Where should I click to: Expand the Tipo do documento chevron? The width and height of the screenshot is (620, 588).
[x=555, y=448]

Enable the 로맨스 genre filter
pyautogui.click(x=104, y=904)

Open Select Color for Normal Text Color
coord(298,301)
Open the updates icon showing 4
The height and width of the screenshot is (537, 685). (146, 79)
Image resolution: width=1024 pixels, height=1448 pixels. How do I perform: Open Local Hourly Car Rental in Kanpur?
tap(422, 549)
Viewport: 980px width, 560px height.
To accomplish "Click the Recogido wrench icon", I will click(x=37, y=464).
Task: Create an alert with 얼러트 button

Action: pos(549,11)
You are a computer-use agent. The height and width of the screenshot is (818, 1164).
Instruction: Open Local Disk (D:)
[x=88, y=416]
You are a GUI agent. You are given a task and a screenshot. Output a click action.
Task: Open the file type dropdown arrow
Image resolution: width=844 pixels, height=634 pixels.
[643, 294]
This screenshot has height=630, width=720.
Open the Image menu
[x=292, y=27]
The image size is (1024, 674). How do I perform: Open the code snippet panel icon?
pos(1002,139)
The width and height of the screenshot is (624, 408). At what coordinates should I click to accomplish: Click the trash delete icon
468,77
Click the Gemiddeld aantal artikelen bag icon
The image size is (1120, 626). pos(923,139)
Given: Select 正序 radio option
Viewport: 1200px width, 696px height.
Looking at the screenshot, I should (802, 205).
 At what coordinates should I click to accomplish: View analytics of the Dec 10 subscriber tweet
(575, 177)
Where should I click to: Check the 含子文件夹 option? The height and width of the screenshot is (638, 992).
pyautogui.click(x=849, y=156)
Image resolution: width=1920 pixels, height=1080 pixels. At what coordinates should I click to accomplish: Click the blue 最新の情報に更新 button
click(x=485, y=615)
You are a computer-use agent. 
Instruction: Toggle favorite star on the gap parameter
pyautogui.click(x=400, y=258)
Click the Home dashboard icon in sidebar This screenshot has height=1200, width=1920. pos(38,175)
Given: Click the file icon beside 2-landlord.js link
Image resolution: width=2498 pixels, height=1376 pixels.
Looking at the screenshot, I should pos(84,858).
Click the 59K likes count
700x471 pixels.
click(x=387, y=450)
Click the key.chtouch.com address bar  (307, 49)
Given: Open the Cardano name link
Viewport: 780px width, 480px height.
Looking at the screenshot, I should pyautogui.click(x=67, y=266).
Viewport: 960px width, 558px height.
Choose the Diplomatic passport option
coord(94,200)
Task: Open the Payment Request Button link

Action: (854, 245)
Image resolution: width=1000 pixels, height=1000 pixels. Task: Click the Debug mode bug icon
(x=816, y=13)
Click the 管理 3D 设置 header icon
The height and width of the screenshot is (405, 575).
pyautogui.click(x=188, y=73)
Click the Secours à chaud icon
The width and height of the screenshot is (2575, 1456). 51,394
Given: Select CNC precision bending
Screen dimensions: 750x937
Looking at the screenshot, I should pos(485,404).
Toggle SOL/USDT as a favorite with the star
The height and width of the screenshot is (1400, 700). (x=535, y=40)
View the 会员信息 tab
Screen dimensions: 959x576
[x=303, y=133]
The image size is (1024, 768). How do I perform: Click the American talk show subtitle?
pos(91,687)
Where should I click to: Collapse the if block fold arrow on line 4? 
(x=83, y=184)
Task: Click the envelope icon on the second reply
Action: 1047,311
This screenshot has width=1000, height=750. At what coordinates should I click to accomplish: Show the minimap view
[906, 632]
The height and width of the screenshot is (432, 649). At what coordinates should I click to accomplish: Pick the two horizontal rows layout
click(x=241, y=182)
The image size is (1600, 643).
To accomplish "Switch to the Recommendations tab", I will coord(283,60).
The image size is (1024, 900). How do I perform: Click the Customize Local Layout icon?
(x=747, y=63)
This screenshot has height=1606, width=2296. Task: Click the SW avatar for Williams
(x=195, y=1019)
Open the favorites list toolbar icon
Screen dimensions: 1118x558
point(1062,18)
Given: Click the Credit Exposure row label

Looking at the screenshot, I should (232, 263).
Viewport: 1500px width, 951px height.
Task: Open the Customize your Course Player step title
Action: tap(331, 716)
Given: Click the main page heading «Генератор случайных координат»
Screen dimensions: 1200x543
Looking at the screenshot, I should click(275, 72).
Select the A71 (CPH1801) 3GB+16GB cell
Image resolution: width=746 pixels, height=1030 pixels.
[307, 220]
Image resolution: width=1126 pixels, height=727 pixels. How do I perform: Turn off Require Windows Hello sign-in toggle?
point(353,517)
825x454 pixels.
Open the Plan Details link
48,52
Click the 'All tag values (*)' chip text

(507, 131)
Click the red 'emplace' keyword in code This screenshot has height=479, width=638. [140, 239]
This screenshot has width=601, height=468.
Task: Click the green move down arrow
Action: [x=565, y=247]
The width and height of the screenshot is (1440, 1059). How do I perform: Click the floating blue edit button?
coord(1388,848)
────
Challenge: Write out everything from the line containing "Open the favorites list toolbar icon" down to the line containing "Action: tap(331, 716)", exactly as the rows show them.

Solution below:
Open the favorites list toolbar icon
Screen dimensions: 1118x558
point(1062,18)
Given: Click the Credit Exposure row label

Looking at the screenshot, I should (232, 263).
Viewport: 1500px width, 951px height.
Task: Open the Customize your Course Player step title
Action: tap(331, 716)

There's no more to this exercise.